Locking is not a good idea (in general) for the reasons Robert Harvey has said:

  • Content is stuck 'in time'
  • Bad content stays around
  • Future questioners point to the bad content to use that as an excuse
  • It attracts a lot of controversy on Meta
  • 1
    Errr, copy the content? Copy it where? The section in career is made to link to Stack Overflow question.
    – VonC
    Mar 22, 2013 at 15:04
  • 2
    @VonC Literally set up a publishing model (it's something we do at The Motley Fool, and it works well for instances where you have content that needs to be one way in a fixed point in time, but can change and be republished -- just like how a resume is done). When you link to your Stack Overflow answer, it literally copies that answer as it is at that point in time to another place; and when your resume is pulled up, that content is served from that other place. If you want an updated answer to be pushed to your resume, it's your responsibility to republish. Mar 22, 2013 at 15:07
  • "It attracts a lot of controversy on the Meta". I see what you did there! Mar 22, 2013 at 15:08
  • 1
    Oops, got it: career has also a section for "Articles & Blogs", so I understand your suggestion now. I will certainly do that, unless the SO community comes to its senses, and recognize the sheer awesomeness of my answer, of course. (Not holding my breath on that one, though...)
    – VonC
    Mar 22, 2013 at 15:08

Should those kind of questions be deleted while ignoring the fact they are show-cased in one's resume?
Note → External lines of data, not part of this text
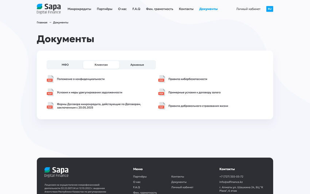
Task: Open Партнёры link in the footer menu
Action: click(x=140, y=177)
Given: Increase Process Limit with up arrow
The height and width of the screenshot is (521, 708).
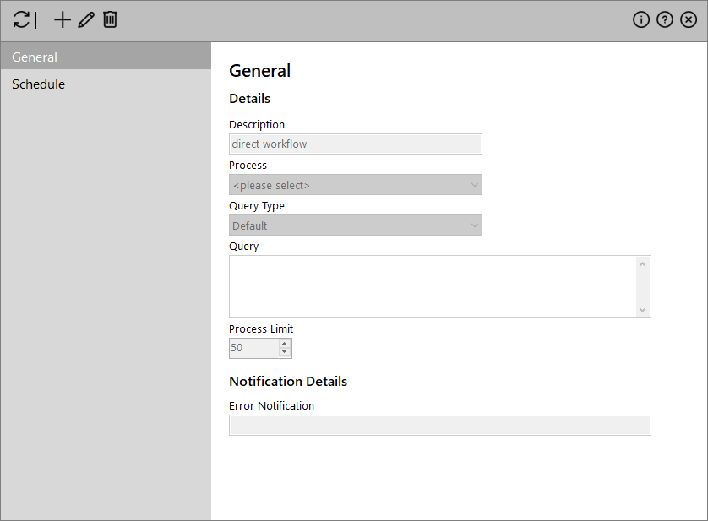Looking at the screenshot, I should pos(285,344).
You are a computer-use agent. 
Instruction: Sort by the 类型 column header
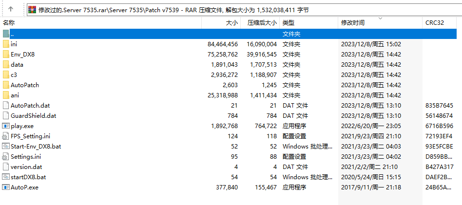pyautogui.click(x=288, y=22)
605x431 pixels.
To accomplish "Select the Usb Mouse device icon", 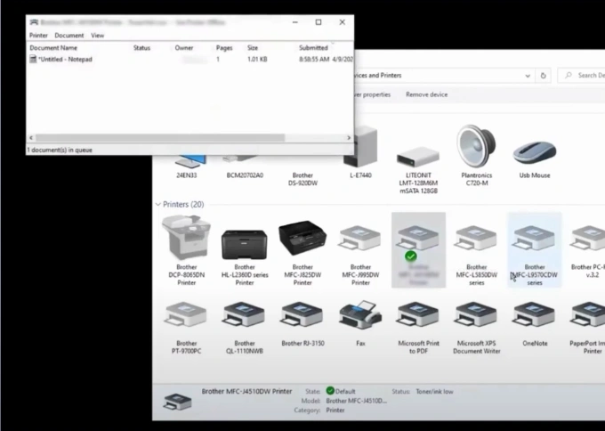I will tap(534, 151).

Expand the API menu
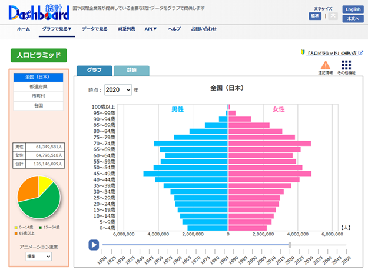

Well, I for one would likely lower or drop participation if I find out that SE does not reliably support my professional online presence, especially one exposed via SO Careers.

Don't get me wrong, I am active partially because I am interested in practicing problem solving skills and written presentation but substantial part of my interest is due to expectation of having a sustainable, public, online proof of my proficiency in this - a proof that is easy to reference.

If that ease of referencing goes away because of link-rot of SE content, it will also take away respective part of my interest.

IInteresting that this feeling of professional online presence being somehow valuable is largely based on my prior experience with, well, SO Careers themselves.

I can't tell how things look for those seeking Careers invitation now, but 2 or 3 years ago they had an option to get a Careers profile for those who lack both required SO reputation and an invite.

That option was described about as follows: "if you believe your online presence is sufficient to qualify without SO reputation and invite, just explain it to us and we'll have a look". Following their suggestion, I summarized whatever online presence I had at that moment, sent it and got myself a Careers profile.

  • You see, my very presence at SO Careers has been based on the fact of having a solid, verifiable online presence. Now, if it turns out that SO can not reliably support such a presence themselves, to me this would sound like they can't live up to what they expect of others. Somehow I doubt this will keep me motivated to participate.



I can see why you'd want to keep a handle on that piece. On the other hand it is clearly on the wrong site. Why don't you work on migrating it to where it will be on topic? If there are not already good questions on programmers that cover that issue, consider asking one that does.